Amalia Glacier, Patagonia


I'm like a first grader when it comes to a glacier. I was so excited to feel and see it up close that I could not wait to go out on the bow of the ship. I also took copious notes from our on-board travel guide. So blame my note taking for any missing information, and  blame our on-board travel guide, who happened to be standing by the bar while doing the narration, for any misinformation. So don't take the following information as an academic research.

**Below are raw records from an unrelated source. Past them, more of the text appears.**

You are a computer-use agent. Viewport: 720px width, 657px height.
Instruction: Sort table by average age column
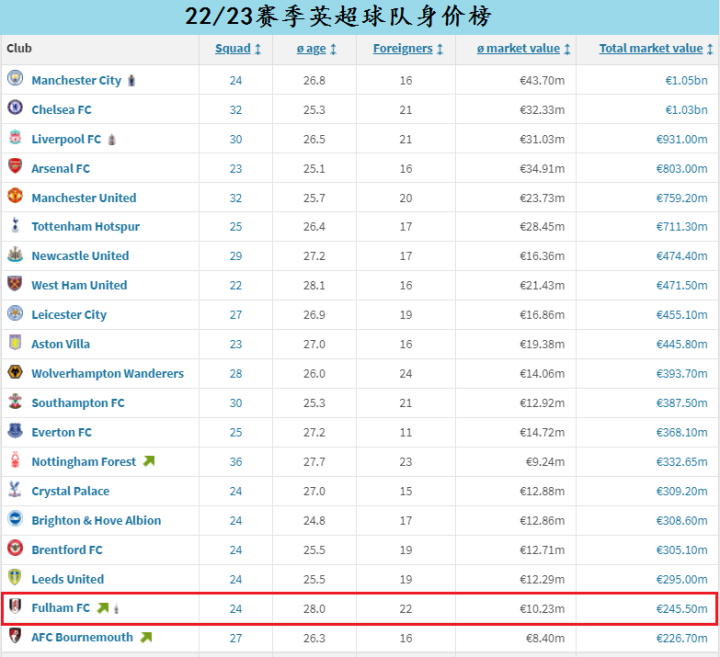tap(316, 49)
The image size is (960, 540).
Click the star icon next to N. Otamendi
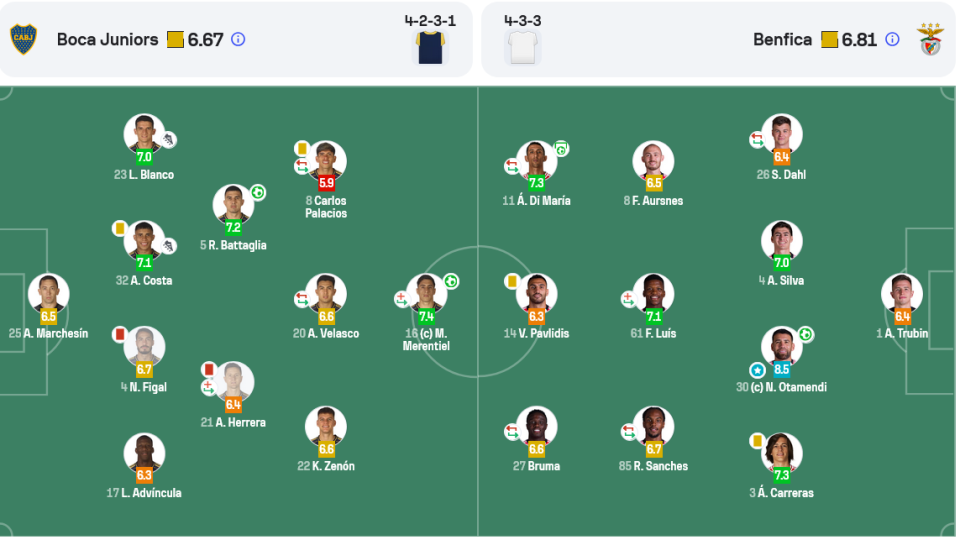757,370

The Amalia Glacier is also known as Skua Glacier and is within the Bernardo O'Higgins National Park, near the Canal Sarmiento. Bernardo O'Higgins National Park is the largest protected area in Chile, covering both the regions of Aysen, Magallanes and Antarctica Chilena.
Amalia Glacier is part of the Southern Patagonian Ice Field. This ice field is the second largest field of polar ice. It is the larger of two remaining parts of the ice in Patagonia covering all of southern Chile during the last glacial period, locally called the Llanquihue glaciation. This took place about 10,000 years ago. When the period of glaciation slowly approached its end, the glaciers began their retreat into the valleys. 

How big is Amalia glacier?
Amalia Glacier goes back to the valley many miles on its field of accumulation in the mountains.

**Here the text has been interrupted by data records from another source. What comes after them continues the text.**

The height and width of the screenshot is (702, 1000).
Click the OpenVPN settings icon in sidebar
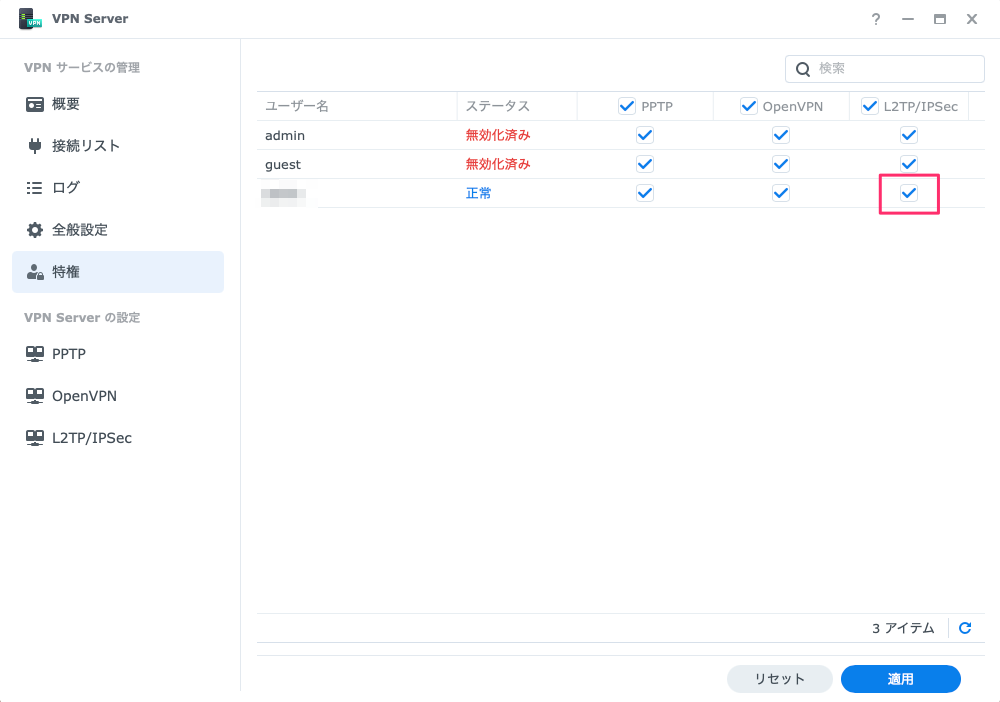35,396
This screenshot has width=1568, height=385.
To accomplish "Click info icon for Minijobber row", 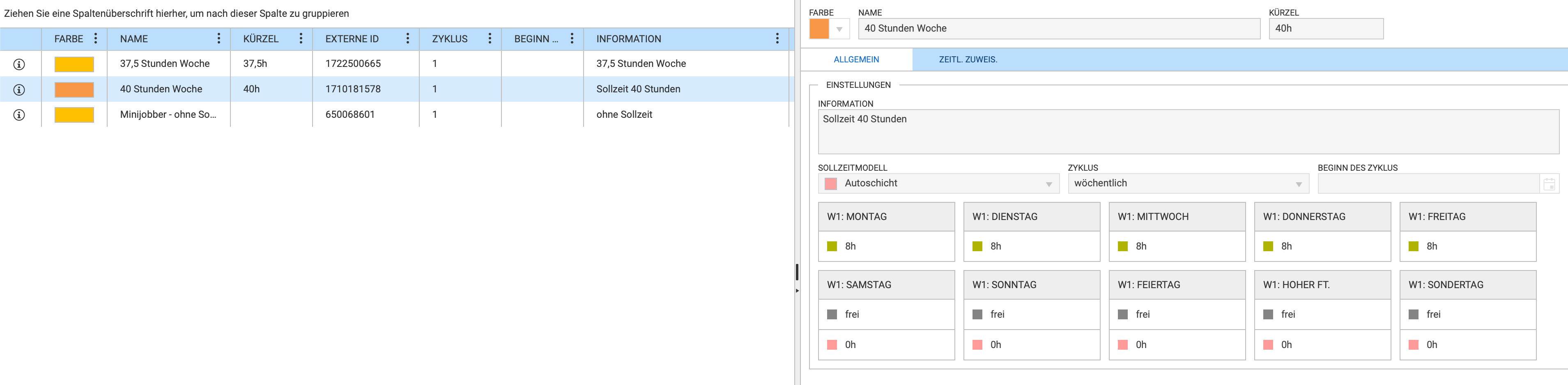I will (19, 115).
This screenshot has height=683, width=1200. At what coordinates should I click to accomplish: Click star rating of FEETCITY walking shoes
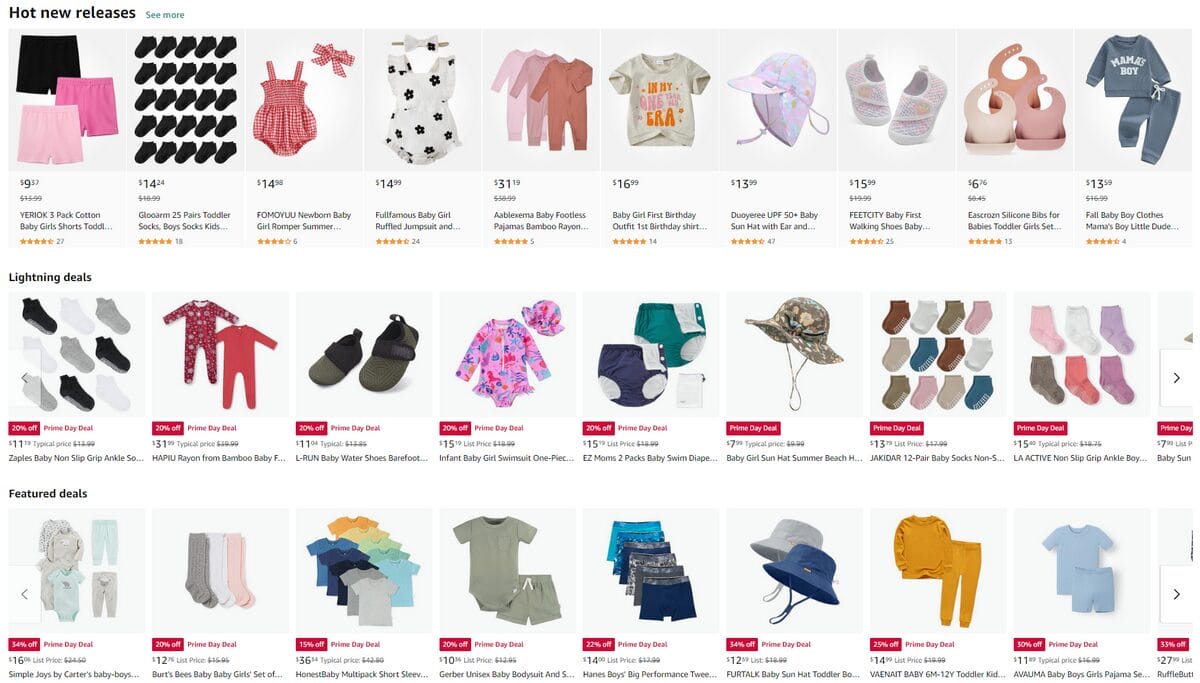pos(866,241)
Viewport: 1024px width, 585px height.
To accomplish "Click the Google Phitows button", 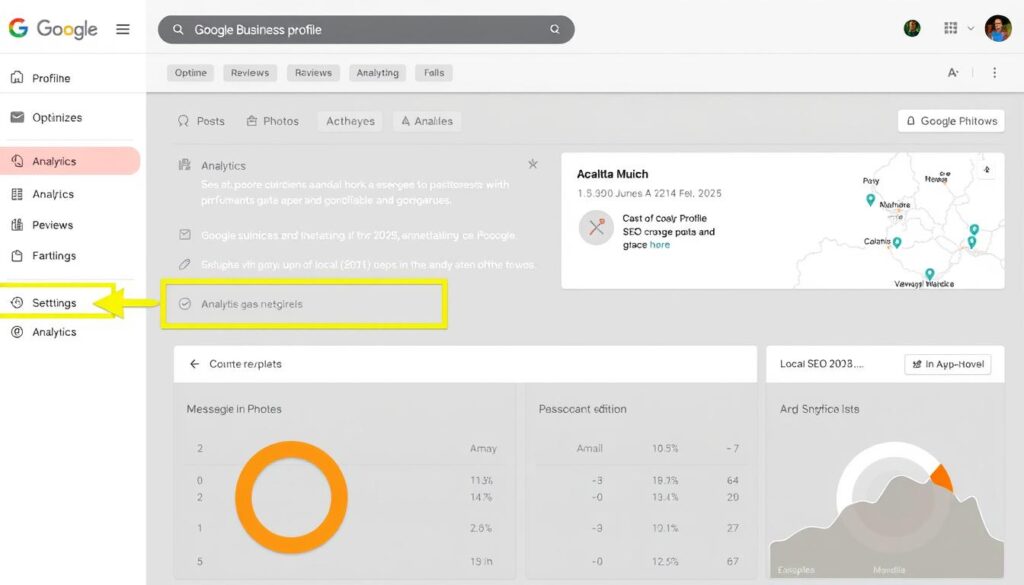I will tap(950, 120).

How old is the ice on the front face?
The ice or under the ocean it is approximately 150 years old. It is about 130 meters high above the water line and has over 3,000 feet wide at the face. Glaciers move through rock and soil as they carve their way down a slope.

Amalia Glacier is a tidewater glacier. Meaning a valley glacier that ends in salt water (sea level).



Looking closely at the mountain, we could see countless lines. These lines are called ‘striations’ in the rock. We could see the valley through which the glacier flow and observe it as having a shape of a U. That's how well we could identify where the glacier has traveled and where water has caused typical erosion forging a V channel through the land, according to our guide.
Why are glaciers blue?
It's a function of light. It is extremely dense, the long wavelengths part of white light is absorbed by ice, and the blue (short wavelengths) light is transmitted and scattered. The light that has traveled some distance through the snow will be enhanced in blue.
The cloudy days are better for taking pictures, since the days of sun’s bright color stands out more.


Why does it look dirty?
The accumulation of sediment from the seabed and rock sediment fell on the glacier in the valley walls. This sediment actually has a name; it’s called "rock flour.”